┌─ Data for review

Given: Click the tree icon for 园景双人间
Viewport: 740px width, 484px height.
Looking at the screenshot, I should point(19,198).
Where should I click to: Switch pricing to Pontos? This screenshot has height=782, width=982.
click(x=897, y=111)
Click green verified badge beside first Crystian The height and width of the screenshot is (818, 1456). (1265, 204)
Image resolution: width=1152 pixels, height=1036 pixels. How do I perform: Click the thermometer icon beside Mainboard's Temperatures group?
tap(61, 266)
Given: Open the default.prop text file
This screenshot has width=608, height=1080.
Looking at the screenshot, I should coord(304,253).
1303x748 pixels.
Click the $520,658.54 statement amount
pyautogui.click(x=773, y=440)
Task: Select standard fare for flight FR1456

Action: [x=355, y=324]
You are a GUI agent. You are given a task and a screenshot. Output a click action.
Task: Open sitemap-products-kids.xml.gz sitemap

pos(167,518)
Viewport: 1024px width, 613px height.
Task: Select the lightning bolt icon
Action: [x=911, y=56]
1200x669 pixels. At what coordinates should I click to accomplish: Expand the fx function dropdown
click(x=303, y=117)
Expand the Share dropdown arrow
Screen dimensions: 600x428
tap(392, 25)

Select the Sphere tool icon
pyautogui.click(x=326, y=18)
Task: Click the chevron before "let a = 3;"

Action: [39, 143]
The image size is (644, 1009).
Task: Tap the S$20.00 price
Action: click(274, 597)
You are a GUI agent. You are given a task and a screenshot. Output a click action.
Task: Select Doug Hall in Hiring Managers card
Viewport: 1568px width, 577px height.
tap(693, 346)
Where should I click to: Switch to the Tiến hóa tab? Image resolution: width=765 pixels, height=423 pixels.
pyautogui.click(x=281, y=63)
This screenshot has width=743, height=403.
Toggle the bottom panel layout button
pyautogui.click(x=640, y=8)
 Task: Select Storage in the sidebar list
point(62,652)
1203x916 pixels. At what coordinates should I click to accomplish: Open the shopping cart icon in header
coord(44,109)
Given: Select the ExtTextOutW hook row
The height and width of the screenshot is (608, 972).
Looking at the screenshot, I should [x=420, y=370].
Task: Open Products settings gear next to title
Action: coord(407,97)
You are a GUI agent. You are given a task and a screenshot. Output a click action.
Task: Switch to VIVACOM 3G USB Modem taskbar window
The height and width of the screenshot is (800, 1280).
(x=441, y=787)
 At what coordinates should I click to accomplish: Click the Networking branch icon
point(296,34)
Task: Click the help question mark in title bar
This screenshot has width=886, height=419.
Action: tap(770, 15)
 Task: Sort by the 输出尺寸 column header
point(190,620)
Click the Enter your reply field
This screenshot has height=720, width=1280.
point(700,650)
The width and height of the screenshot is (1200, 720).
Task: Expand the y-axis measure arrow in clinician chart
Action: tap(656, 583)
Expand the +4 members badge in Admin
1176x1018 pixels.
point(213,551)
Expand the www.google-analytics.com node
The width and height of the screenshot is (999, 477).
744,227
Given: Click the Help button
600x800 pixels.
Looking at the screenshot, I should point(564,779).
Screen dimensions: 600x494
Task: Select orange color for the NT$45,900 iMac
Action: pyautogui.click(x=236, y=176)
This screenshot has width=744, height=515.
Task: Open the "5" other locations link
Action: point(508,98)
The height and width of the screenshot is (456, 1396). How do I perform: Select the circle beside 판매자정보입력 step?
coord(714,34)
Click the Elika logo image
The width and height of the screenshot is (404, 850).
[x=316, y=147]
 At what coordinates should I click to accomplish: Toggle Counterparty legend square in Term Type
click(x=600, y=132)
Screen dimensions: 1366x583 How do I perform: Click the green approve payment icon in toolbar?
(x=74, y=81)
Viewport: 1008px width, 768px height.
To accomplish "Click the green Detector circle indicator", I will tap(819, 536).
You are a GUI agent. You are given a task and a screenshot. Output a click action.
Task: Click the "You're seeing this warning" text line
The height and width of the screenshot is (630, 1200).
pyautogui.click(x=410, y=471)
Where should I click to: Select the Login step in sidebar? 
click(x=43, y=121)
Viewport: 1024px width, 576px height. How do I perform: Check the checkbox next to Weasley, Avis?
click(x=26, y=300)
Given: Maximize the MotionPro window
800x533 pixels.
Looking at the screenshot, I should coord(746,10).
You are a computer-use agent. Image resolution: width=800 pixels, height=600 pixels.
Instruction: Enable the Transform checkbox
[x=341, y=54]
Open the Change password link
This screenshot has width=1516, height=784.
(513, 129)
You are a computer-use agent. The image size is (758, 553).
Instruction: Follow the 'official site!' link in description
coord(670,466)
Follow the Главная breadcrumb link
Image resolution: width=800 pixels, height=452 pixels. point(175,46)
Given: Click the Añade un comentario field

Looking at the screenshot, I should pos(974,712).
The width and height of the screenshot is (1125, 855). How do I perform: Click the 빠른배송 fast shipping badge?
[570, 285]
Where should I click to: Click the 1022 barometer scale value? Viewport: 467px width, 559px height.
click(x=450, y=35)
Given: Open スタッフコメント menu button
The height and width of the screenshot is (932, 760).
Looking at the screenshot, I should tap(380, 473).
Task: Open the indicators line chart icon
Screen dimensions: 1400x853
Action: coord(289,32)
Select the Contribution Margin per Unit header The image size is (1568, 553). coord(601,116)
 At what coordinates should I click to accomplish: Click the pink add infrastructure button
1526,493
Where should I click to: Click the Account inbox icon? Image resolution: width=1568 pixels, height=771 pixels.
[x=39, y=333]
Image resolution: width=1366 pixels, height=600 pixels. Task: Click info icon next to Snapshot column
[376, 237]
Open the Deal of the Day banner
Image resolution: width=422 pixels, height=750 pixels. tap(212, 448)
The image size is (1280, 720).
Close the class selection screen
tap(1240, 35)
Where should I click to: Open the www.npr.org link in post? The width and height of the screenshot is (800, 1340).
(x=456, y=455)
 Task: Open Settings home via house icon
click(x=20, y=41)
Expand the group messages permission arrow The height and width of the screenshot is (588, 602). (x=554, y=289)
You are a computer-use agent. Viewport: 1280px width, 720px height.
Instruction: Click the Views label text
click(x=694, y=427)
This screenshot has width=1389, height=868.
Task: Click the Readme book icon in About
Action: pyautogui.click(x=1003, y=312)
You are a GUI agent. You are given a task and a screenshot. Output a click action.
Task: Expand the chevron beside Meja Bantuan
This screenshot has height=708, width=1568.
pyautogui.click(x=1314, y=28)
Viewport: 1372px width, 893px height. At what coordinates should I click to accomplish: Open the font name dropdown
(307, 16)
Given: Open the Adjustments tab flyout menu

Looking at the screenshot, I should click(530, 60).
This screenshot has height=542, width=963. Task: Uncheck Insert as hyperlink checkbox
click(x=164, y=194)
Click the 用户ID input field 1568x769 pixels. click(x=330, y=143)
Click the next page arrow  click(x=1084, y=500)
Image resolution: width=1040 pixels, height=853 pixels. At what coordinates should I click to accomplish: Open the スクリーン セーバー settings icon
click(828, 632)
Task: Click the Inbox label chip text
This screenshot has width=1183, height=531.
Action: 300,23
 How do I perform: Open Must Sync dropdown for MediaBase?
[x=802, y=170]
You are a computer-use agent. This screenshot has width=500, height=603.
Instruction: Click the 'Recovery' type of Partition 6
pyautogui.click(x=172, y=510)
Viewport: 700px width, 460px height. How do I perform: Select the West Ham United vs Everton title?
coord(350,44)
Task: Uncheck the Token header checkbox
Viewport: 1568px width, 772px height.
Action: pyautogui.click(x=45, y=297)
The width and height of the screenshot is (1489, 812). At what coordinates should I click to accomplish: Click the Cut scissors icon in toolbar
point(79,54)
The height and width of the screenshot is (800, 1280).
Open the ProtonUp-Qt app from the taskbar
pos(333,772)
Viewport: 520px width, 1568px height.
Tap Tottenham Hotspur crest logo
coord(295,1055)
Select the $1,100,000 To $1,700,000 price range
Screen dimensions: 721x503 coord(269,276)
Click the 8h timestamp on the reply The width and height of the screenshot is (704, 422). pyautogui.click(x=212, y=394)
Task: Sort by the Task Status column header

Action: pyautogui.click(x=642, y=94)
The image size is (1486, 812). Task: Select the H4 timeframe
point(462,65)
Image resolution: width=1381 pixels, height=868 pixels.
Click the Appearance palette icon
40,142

└─

— Action item —
Using the entries above, repeat only the lines from the one containing "Task: Expand the chevron beside Meja Bantuan" through the one containing "Task: Uncheck the Token header checkbox", end lines included.

— Exercise answer —
Task: Expand the chevron beside Meja Bantuan
This screenshot has height=708, width=1568.
pyautogui.click(x=1314, y=28)
Viewport: 1372px width, 893px height. At what coordinates should I click to accomplish: Open the font name dropdown
(307, 16)
Given: Open the Adjustments tab flyout menu

Looking at the screenshot, I should click(530, 60).
This screenshot has height=542, width=963. Task: Uncheck Insert as hyperlink checkbox
click(x=164, y=194)
Click the 用户ID input field 1568x769 pixels. click(x=330, y=143)
Click the next page arrow  click(x=1084, y=500)
Image resolution: width=1040 pixels, height=853 pixels. At what coordinates should I click to accomplish: Open the スクリーン セーバー settings icon
click(828, 632)
Task: Click the Inbox label chip text
This screenshot has width=1183, height=531.
Action: 300,23
 How do I perform: Open Must Sync dropdown for MediaBase?
[x=802, y=170]
You are a computer-use agent. This screenshot has width=500, height=603.
Instruction: Click the 'Recovery' type of Partition 6
pyautogui.click(x=172, y=510)
Viewport: 700px width, 460px height. How do I perform: Select the West Ham United vs Everton title?
coord(350,44)
Task: Uncheck the Token header checkbox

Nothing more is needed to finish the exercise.